Внизу человек с рупором объявил результаты очередного соревнования; голос его слабо доносился до нас.
— Так что, как видите, у нас семья религиозно не однородная. Брайдсхед и Корделия — оба истые католики; он несчастен, она весела как птица; мы с Джулией полуязычники; я счастлив, Джулия, по-моему, нет; мама считается в обществе святой, папа отлучен от церкви, были ли он или она когда-либо счастливы, бог знает. И вообще, как ни посмотри, к счастью всё это имеет весьма отдаленное касательство, а мне только его и нужно… К сожалению, католики мне не особенно нравятся.
— По-моему, такие же люди, как все.
— Мой дорогой Чарльз, вот именно, что нет, совсем не такие, как все, особенно в этой стране, где их так мало. И дело не в том, что они составляют особую группу — в сущности говоря, их по меньшей мере четыре группы, занятые почти исключительно тем, чтобы порочить одна другую, — но у них совершенно особое отношение к жизни, и они придают значение совсем не тому, чему остальные. Они стараются по мере сил скрывать это, но секрет то и дело выходит наружу. Конечно, им ничего другого и не остается. Но полуязычникам вроде меня и Джулии приходится нелегко.

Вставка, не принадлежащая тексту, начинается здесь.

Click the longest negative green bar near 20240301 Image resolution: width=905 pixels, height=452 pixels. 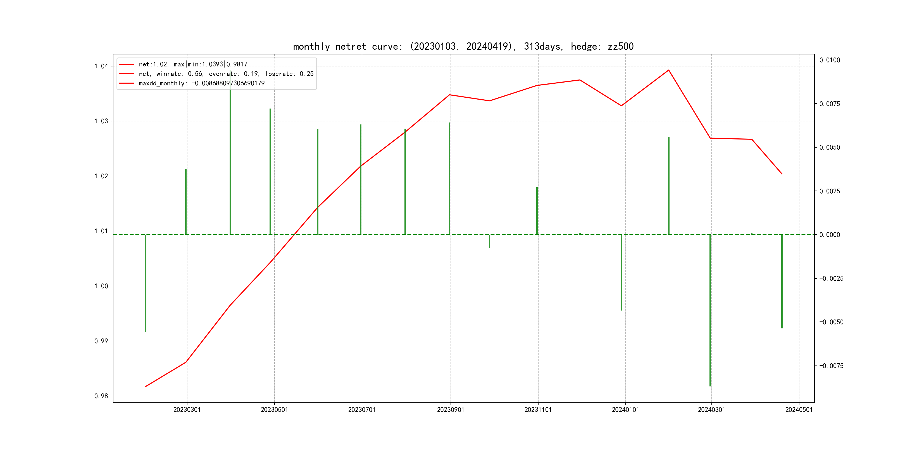click(710, 311)
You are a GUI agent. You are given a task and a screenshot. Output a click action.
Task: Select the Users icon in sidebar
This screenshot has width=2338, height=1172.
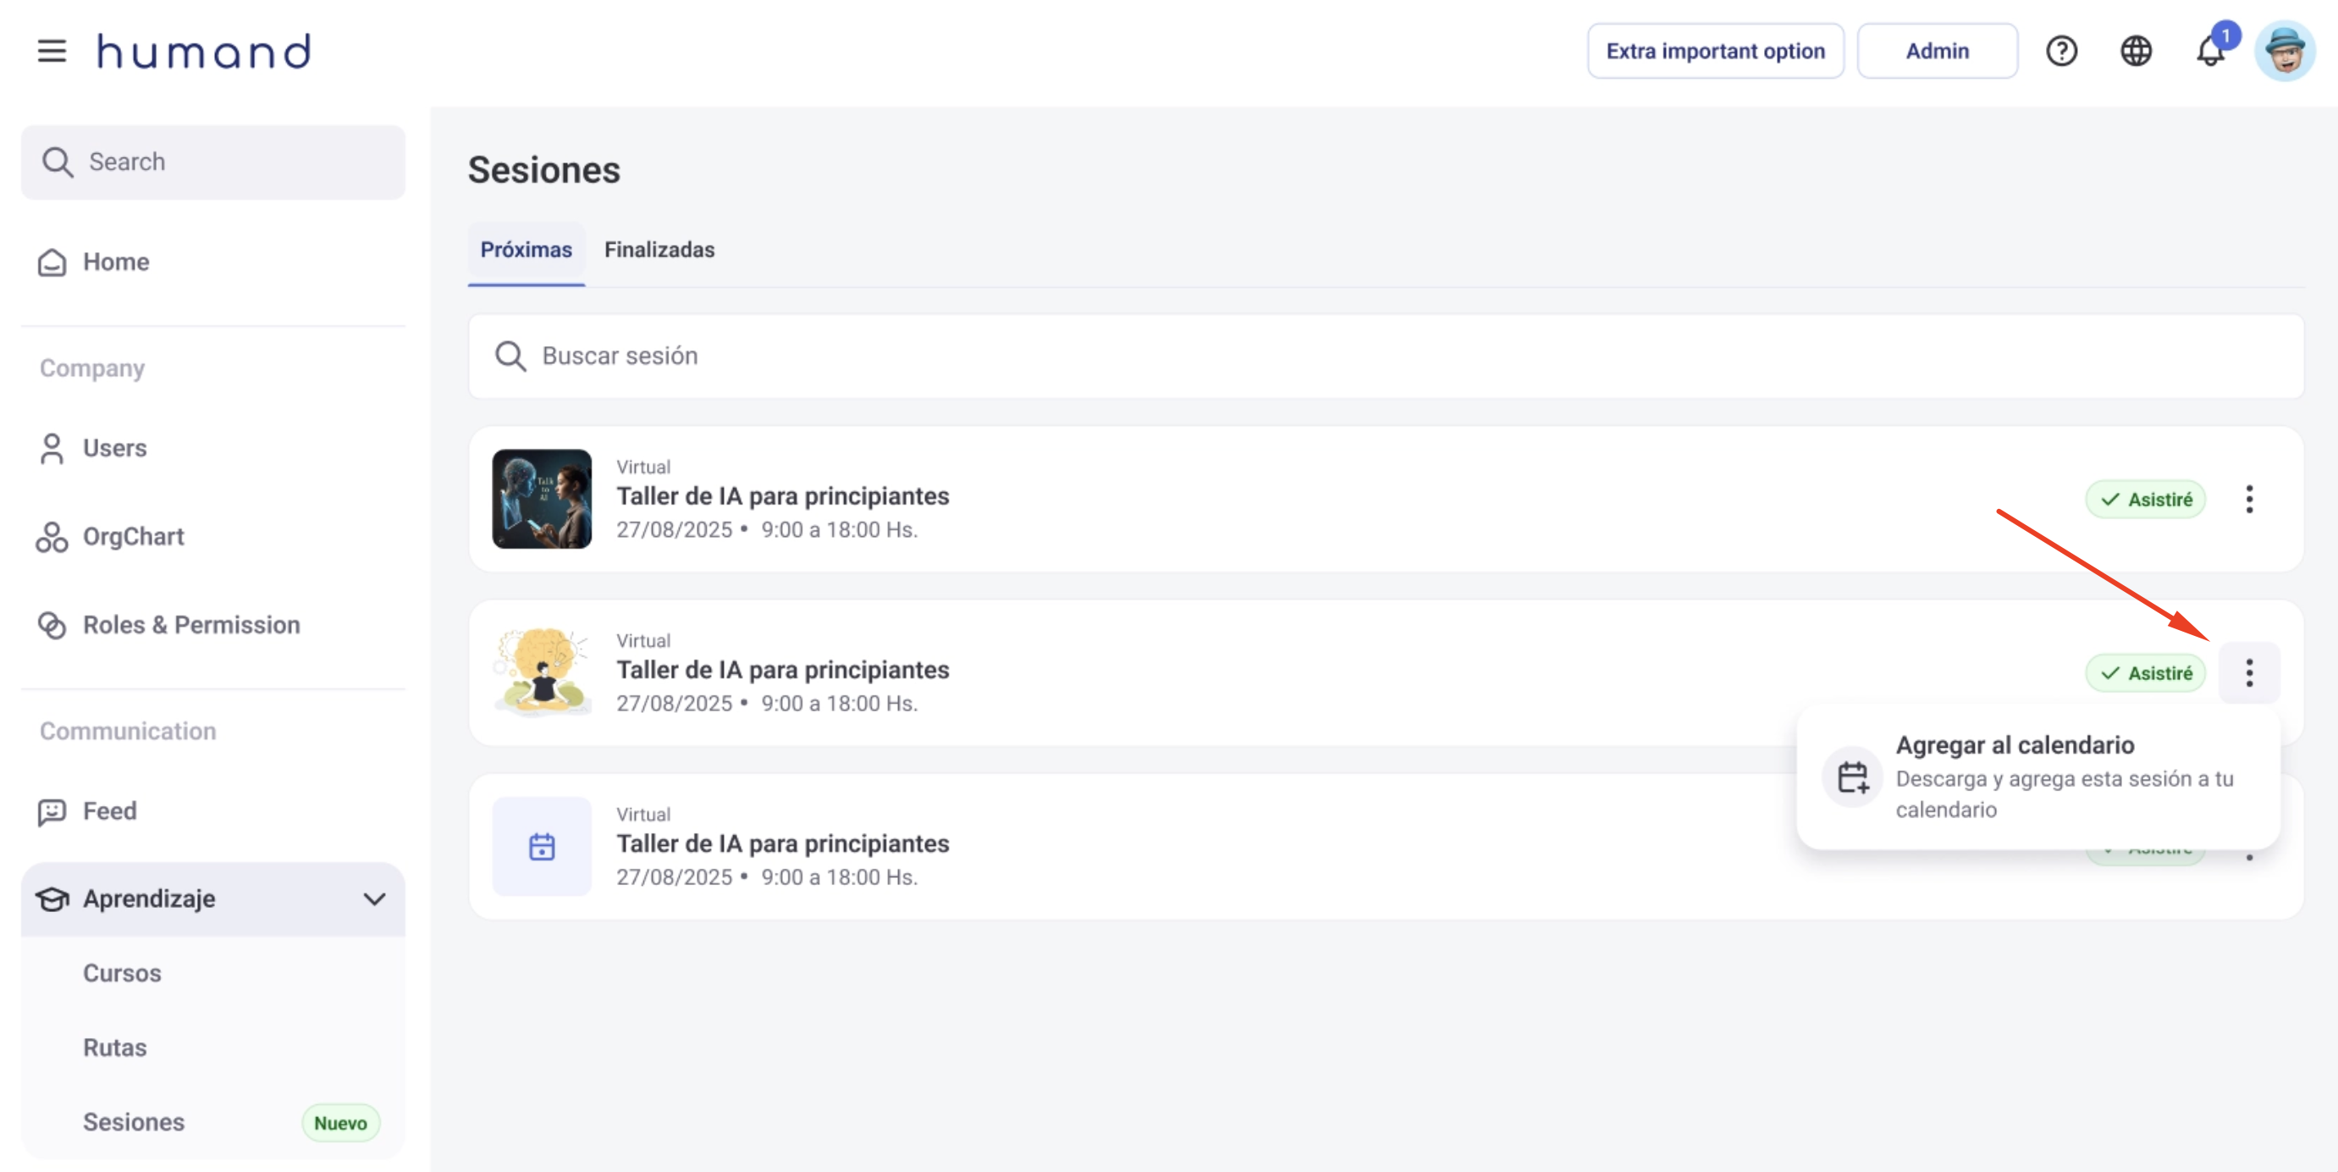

В этом месте наш необычно серьезный разговор был прерван громким детским голосом, раздавшимся где-то поблизости, за трубами:
— Себастьян! Себастья-ан!
— Боже милосердный! — пробормотал Себастьян, хватаясь за одеяло. — Кажется, это моя сестра Корделия. Скорее прикройтесь.
— Где вы?
Из-за труб появилась толстая румяная девочка лет десяти или одиннадцати; она имела те же фамильные черты, но в иной, менее выигрышной комбинации — откровенная дурнушка со вздернутым носом и двумя тугими старомодными косами за спиной.